Specialized Launches the Turbo Vado 3 With Integrated Garmin Varia Radar — "More Than The Greatest E-Bike We Have Ever Created"
Specialized has chosen the middle of Classics week to make arguably its biggest urban-bike announcement in years. The Californian brand unveiled the new Turbo Vado 3 and Vado 3 EVO commuter e-bike range on Wednesday morning, confirmed prices starting at £3,599, and — in a first for a mainstream consumer e-bike — built Garmin's Varia Rearview Radar directly into the rear of the frame. CEO Scott Maguire called the range "more than the greatest e-bike we have ever created. It is Specialized's clearest statement yet that the future of cycling safety is technological, integrated and invisible."
The headline technical story is the new 3.1 motor. Developed in-house at Morgan Hill, the updated drive unit delivers 810 watts of peak power and 105 Nm of torque — roughly a 15 per cent improvement on its predecessor — and is paired with an 840 Wh battery that Specialized claims will deliver up to 150 kilometres of range on the eco setting. The motor is quieter than the previous-generation Vado and has been re-engineered to maintain its torque output across a significantly wider cadence range, a direct response to the most common complaint from Vado 2.0 owners about delivery drop-off at higher cadences.
It is the Garmin Varia integration that will grab most of the headlines, and deservedly so. The radar unit — until now an accessory that had to be bolted to the seatpost and paired with a compatible head unit — is now embedded directly into the rear of the frame, with its feed piped into a custom top-tube display via proprietary hardware. Riders will receive visual and audible alerts of vehicles approaching from behind without needing to pair anything, charge anything separately, or even think about it. Specialized describes the system as "fit and forget" urban safety tech. Garmin, whose Varia has until now been a premium accessory primarily marketed at road cyclists, confirmed that the Vado 3 partnership is the first of several planned OEM integrations with bike manufacturers.
Accompanying the radar is a digital keyless security system built on Apple's Find My network. The bike arms and disarms itself when the rider's phone moves in and out of range, and if stolen it can be located through the Find My app alongside a pair of AirPods. Combined with a new frame-mounted motion alarm that tightens in response to bike handling patterns, Specialized claims the Vado 3 is "the most theft-resistant premium e-bike currently on the market" — a claim that is essentially impossible to independently verify, but one that will play well with the urban commuters whose insurance premiums have climbed sharply in London, Amsterdam and San Francisco over the past five years.
The range comes in two main variants. The standard Vado 3 is positioned as a pure urban commuter with mudguards, a rear rack, dynamo-powered lighting and a rigid, low-maintenance build. The Vado 3 EVO drops the rack, adds a suspension fork and more aggressive tyres, and is pitched as a "commute-to-trail" option for riders whose daily cycle includes gravel paths, bridleways or bad road surfaces. Each model comes in three build levels — 6.0, 5.0 and 4.0 — with the 6.0 packing a Shimano XT 12-speed drivetrain and the 4.0 a Deore-equivalent entry configuration. The 6.0 EVO tops the range at £6,799.
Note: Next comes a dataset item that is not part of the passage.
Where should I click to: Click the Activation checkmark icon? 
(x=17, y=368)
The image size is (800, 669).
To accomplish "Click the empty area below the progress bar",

For professional cycling, the announcement matters less directly — neither Vado will ever appear in a WorldTour team car — but it matters indirectly in one significant way. Specialized's willingness to pour R&D resource into the commuter segment, rather than into yet another aero road bike, is a signal about where the bicycle industry thinks its next growth is actually going to come from. The WorldTour sponsorship market has plateaued; the urban and commuter e-bike market is still growing at double-digit rates in every major European country. That is where the money is now being spent, and it is where new technology like Garmin Varia OEM integration is going to arrive first.
The Vado 3 will begin shipping to Specialized dealers in late April and will be on showroom floors by the Giro d'Italia Grande Partenza. The EVO models arrive two weeks later. Pre-orders are live on specialized.com from Wednesday afternoon and both variants come with a five-year frame warranty and a two-year motor/battery warranty — an increase on the Vado 2 range that Specialized is keen to draw attention to.